━━ PROVIDED DATA

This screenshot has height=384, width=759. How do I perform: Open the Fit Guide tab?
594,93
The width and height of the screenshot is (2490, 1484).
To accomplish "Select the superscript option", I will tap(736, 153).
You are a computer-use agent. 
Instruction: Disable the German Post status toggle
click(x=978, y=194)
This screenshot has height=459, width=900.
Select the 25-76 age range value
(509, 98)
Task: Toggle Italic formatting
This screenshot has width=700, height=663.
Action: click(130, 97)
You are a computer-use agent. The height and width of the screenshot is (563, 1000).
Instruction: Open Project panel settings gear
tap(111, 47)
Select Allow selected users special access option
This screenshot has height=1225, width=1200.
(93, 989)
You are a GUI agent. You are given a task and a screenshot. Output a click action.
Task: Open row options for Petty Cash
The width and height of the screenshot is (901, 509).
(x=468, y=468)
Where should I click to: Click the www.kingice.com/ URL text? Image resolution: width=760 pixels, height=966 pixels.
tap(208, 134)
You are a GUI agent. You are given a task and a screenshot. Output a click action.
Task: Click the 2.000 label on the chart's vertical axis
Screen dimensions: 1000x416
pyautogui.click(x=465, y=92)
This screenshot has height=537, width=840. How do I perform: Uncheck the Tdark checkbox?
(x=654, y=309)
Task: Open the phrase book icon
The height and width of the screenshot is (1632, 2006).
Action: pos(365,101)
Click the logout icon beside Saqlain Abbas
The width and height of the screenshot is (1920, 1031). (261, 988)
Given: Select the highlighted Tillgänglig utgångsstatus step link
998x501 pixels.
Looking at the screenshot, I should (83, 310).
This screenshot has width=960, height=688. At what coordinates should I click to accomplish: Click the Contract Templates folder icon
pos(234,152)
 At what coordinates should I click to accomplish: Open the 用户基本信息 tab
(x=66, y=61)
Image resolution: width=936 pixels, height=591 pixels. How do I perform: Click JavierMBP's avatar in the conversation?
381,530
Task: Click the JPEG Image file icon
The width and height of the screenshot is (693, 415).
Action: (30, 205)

━━━━

--- EXERCISE DESCRIPTION ---
Copy the items from the line with "This screenshot has height=459, width=900." to the line with "Action: click(130, 97)", swapping "Italic" for "Bold" and leaving everything else as it is.

--- TASK OUTPUT ---
This screenshot has height=459, width=900.
Select the 25-76 age range value
(509, 98)
Task: Toggle Bold formatting
This screenshot has width=700, height=663.
Action: click(130, 97)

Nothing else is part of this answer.